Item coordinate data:
# # # #
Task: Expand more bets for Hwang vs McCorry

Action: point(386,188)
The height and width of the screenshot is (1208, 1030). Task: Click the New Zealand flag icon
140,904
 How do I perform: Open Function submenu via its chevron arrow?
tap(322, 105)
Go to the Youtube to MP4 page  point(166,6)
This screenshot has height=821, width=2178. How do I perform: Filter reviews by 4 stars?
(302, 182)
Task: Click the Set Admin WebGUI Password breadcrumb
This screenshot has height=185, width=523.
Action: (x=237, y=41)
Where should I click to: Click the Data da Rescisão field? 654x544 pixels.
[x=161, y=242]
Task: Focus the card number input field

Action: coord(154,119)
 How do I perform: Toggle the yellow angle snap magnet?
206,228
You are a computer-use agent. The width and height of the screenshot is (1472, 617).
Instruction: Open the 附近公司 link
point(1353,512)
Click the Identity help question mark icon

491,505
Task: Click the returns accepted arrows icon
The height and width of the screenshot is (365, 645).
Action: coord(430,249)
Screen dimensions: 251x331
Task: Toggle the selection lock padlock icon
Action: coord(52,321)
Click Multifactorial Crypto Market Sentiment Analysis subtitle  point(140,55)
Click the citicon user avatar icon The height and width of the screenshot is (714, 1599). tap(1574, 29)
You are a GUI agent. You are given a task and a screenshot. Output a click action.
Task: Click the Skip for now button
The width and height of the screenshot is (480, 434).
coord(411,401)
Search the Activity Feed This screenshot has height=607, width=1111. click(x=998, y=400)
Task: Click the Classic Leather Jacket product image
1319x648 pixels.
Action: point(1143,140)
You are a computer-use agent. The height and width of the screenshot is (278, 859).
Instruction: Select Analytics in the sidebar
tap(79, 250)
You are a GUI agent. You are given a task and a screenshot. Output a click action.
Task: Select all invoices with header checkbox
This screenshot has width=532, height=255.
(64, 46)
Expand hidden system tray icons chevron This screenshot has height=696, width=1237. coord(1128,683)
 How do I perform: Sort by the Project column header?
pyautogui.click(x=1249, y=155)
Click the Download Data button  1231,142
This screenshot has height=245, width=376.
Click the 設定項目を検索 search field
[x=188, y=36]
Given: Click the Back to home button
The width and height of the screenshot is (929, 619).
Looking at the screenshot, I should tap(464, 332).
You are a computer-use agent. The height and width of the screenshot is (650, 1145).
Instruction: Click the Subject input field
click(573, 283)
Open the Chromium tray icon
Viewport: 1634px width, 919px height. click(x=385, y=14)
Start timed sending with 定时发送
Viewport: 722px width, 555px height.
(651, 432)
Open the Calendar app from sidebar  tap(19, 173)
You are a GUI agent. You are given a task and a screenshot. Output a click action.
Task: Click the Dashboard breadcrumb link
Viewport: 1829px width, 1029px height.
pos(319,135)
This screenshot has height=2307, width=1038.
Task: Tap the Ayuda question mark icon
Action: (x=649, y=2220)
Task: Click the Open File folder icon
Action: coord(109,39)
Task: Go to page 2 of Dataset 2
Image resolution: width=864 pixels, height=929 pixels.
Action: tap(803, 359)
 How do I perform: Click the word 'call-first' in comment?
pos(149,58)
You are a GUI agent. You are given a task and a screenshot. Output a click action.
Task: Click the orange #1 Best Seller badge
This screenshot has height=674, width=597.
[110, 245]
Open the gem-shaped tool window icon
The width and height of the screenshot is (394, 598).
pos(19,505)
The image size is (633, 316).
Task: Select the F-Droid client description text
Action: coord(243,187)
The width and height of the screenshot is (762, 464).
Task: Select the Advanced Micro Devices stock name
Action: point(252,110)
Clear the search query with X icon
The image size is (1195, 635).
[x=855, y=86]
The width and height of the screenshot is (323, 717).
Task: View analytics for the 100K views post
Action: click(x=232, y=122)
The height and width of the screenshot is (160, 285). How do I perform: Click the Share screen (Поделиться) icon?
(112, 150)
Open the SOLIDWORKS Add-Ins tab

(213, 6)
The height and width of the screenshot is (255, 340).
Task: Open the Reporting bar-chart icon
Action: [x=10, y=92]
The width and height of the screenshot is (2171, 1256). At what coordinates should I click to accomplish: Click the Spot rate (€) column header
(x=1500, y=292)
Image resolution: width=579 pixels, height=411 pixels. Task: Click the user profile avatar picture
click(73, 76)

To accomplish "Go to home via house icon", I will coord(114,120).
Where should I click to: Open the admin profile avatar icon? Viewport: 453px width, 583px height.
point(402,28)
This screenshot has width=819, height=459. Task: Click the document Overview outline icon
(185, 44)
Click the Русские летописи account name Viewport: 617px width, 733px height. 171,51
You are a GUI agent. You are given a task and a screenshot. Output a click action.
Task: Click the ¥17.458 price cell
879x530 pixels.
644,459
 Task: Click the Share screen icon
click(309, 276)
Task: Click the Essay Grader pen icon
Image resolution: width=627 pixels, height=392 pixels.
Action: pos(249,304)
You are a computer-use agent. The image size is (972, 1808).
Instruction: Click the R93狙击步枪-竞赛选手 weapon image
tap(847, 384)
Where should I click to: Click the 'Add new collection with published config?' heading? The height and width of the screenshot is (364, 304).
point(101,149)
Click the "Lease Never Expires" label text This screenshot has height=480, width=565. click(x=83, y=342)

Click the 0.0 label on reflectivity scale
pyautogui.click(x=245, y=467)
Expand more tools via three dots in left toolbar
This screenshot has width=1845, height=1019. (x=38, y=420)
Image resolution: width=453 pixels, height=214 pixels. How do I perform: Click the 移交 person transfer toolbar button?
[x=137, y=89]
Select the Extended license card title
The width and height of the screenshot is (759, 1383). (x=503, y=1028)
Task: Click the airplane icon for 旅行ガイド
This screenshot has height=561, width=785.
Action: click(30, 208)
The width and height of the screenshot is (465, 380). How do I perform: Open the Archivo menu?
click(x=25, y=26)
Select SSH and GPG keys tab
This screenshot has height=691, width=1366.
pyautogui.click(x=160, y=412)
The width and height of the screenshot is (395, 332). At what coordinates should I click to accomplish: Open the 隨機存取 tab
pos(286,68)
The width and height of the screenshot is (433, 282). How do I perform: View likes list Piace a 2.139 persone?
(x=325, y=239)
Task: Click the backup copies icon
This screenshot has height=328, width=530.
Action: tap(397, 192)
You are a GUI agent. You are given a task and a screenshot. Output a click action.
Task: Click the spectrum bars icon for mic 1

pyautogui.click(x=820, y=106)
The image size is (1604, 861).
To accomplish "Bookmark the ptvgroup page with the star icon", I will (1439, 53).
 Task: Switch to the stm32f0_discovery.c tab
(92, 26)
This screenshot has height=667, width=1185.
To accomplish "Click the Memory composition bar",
# # # #
**Written exercise**
Pull out every line of the listing above that contains the string "sidebar". Case counts.

**Solution for this exercise**
Instruction: Select Analytics in the sidebar
Open the Calendar app from sidebar  tap(19, 173)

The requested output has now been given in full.